In a wireless communication system, a receiver receives RF information signal to convert it to a digital data stream. During receipt of an information signal, additive white Gaussian noise often superimposes upon the received signal and distorts it either in constructive or destructive fashion. FIG. 1A is an illustrative example demodulated input signal timing diagram showing a portion of modulated information input signal and superimposed noise. FIG. 1B is an illustrative example corresponding demodulated signal showing both zero crossing noise edges and zero crossing information input signal edges. During first and third time intervals, T1, T3, only noise is received. During a second time interval T2 a preamble portion of an information input signal having values 1, 0, 1, 0, 1, 0, 1, 0, is received amidst the noise.
At a reasonable received signal power level a preamble signal sequence within a received information signal has well defined zero crossing edges having time period equal to data rate of the receiver is configured to receive. The example received preamble like information signal has zero crossings that are spaced apart by 1/data rate, for example. A CDR circuit can exploit the zero crossing edges of an incoming preamble sequence to align a locally generated dock signal to the incoming packet data stream. Often, a CDR circuit uses an oversampled digital phase locked loop (DPLL) operated at a clock frequency much higher than a target data rate to detect preamble packet signal edges to detect the presence of an incoming packet. A clock and data recovery system may be configured to extract demodulated dock and data information from a data stream that is modulated by various schemes such as frequency shift keying (FSK) and to cause a numerically controlled oscillator (NCO) to generate a recovered clock.

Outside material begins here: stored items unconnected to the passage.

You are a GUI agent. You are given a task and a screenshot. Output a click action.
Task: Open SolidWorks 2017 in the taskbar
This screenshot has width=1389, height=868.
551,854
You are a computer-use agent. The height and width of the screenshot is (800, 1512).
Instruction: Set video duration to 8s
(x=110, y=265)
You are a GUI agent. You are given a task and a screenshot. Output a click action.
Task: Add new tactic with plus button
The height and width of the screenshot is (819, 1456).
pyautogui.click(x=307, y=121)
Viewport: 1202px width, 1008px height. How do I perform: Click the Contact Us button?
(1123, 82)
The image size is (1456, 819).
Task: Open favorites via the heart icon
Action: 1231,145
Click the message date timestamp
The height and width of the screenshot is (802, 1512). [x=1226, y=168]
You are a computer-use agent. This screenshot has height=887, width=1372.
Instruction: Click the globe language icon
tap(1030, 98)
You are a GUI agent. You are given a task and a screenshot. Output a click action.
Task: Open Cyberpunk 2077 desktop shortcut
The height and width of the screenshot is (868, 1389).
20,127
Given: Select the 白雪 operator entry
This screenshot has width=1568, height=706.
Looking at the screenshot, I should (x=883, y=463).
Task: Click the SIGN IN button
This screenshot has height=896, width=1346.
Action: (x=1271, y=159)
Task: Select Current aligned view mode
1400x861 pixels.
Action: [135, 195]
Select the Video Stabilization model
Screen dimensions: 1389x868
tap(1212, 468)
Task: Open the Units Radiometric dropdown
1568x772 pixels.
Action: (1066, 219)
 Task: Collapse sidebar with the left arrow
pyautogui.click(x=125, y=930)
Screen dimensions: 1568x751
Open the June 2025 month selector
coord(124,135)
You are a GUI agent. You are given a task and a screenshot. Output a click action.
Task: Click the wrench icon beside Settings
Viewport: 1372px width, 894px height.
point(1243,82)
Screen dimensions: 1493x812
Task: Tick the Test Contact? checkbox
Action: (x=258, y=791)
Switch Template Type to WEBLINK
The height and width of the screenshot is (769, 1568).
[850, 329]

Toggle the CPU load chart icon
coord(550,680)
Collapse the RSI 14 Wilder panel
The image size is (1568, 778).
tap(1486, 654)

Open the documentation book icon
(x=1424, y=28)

In general, a receiver spends much of its time waiting to receive packet data. During that wait time, the receiver ordinarily receives random white Gaussian noise with zero mean. The received noise typically has far more frequent zero crossing edges at a demodulator output than does an information signal, and the time between consecutive noise edges is variable and random. However, noise can from time to time have characteristics of a preamble signal at a demodulator output, which can result in false packet data detection.